A single number is the whole answer: how many lines in this listing contain "title".

#### Provided information
********

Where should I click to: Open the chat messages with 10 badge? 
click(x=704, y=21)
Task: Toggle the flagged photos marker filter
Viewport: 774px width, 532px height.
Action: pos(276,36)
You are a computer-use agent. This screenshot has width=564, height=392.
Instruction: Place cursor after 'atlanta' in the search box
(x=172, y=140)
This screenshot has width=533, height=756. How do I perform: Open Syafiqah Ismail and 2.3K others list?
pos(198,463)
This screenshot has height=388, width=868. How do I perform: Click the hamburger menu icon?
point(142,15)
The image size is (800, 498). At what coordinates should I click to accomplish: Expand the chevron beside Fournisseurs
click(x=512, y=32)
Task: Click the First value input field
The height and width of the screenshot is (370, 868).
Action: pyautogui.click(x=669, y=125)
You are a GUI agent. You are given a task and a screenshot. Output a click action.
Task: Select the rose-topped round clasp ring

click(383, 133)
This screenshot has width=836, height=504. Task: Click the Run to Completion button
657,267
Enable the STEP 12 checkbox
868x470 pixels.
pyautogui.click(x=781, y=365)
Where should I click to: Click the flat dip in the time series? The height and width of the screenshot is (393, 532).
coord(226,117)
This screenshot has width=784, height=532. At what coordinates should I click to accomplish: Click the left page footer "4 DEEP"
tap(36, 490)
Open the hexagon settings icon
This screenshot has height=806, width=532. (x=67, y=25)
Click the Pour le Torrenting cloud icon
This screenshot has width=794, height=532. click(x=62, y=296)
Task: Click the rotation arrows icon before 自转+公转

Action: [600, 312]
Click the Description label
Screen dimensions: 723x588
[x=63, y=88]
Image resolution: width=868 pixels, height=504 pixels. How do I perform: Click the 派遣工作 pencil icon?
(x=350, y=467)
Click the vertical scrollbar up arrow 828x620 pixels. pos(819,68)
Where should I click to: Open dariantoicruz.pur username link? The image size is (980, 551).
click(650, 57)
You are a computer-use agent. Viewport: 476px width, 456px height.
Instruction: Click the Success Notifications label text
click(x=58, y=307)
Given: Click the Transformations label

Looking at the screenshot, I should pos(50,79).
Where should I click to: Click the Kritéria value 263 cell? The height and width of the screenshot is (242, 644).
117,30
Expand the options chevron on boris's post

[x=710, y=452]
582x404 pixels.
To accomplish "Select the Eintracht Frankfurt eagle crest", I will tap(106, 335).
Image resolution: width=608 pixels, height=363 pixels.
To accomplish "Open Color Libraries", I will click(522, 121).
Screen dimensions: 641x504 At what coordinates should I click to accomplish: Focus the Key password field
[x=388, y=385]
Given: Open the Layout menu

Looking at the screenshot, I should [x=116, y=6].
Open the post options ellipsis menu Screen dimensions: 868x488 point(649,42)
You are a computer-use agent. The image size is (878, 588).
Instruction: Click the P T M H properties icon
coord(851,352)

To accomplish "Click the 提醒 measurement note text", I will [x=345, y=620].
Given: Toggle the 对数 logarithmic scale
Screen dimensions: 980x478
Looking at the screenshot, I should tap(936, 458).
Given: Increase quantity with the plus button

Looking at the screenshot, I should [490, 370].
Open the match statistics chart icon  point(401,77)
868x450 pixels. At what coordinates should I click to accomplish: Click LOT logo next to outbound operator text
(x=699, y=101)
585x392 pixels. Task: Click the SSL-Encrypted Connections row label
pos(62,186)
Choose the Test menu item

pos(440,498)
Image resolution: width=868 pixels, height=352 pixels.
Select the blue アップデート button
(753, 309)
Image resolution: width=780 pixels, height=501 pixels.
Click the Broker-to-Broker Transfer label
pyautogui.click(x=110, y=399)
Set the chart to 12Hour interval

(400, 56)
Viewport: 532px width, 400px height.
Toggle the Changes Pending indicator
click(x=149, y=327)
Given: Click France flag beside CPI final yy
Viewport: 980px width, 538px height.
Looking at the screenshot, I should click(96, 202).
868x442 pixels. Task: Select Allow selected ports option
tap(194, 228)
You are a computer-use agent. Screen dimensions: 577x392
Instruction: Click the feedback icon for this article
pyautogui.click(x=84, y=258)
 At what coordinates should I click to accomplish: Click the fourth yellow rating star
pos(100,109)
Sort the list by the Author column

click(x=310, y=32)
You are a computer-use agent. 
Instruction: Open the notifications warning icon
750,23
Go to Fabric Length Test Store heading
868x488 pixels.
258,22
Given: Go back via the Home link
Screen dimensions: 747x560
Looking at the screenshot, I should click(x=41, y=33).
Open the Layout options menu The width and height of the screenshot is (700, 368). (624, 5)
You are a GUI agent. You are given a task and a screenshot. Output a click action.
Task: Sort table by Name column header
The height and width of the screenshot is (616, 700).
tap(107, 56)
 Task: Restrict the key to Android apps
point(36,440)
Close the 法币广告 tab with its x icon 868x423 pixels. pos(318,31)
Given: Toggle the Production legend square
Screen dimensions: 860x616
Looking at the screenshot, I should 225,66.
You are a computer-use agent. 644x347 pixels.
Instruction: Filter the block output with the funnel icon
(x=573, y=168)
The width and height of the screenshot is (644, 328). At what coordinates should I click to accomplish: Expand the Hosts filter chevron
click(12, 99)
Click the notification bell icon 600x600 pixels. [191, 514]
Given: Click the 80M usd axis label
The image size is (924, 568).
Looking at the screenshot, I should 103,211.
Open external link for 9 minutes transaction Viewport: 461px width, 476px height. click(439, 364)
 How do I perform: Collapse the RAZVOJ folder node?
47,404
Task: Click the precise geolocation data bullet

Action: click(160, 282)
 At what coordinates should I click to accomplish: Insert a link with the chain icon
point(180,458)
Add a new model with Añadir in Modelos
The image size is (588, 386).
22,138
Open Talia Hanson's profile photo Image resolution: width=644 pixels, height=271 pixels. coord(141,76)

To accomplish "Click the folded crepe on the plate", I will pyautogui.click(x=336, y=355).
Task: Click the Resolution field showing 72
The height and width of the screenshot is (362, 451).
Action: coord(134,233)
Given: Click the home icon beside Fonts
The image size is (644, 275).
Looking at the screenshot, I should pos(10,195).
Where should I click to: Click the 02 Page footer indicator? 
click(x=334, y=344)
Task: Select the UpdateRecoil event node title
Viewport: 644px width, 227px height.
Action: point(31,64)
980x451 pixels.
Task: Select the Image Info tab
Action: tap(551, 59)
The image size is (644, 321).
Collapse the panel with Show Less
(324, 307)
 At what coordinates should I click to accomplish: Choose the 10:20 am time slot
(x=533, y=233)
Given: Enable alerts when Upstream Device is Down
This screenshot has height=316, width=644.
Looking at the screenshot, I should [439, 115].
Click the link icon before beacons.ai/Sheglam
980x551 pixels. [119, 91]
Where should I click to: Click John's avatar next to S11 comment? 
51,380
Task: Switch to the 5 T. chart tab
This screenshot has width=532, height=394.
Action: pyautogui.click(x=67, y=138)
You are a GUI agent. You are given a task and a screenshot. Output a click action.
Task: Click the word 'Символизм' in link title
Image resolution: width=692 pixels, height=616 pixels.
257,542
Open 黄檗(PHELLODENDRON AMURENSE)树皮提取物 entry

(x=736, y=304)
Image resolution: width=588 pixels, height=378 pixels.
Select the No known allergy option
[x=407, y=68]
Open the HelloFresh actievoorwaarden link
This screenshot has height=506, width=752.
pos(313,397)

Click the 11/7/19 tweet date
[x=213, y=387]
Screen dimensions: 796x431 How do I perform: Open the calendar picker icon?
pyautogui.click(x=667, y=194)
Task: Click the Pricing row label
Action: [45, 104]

********

#### Output
2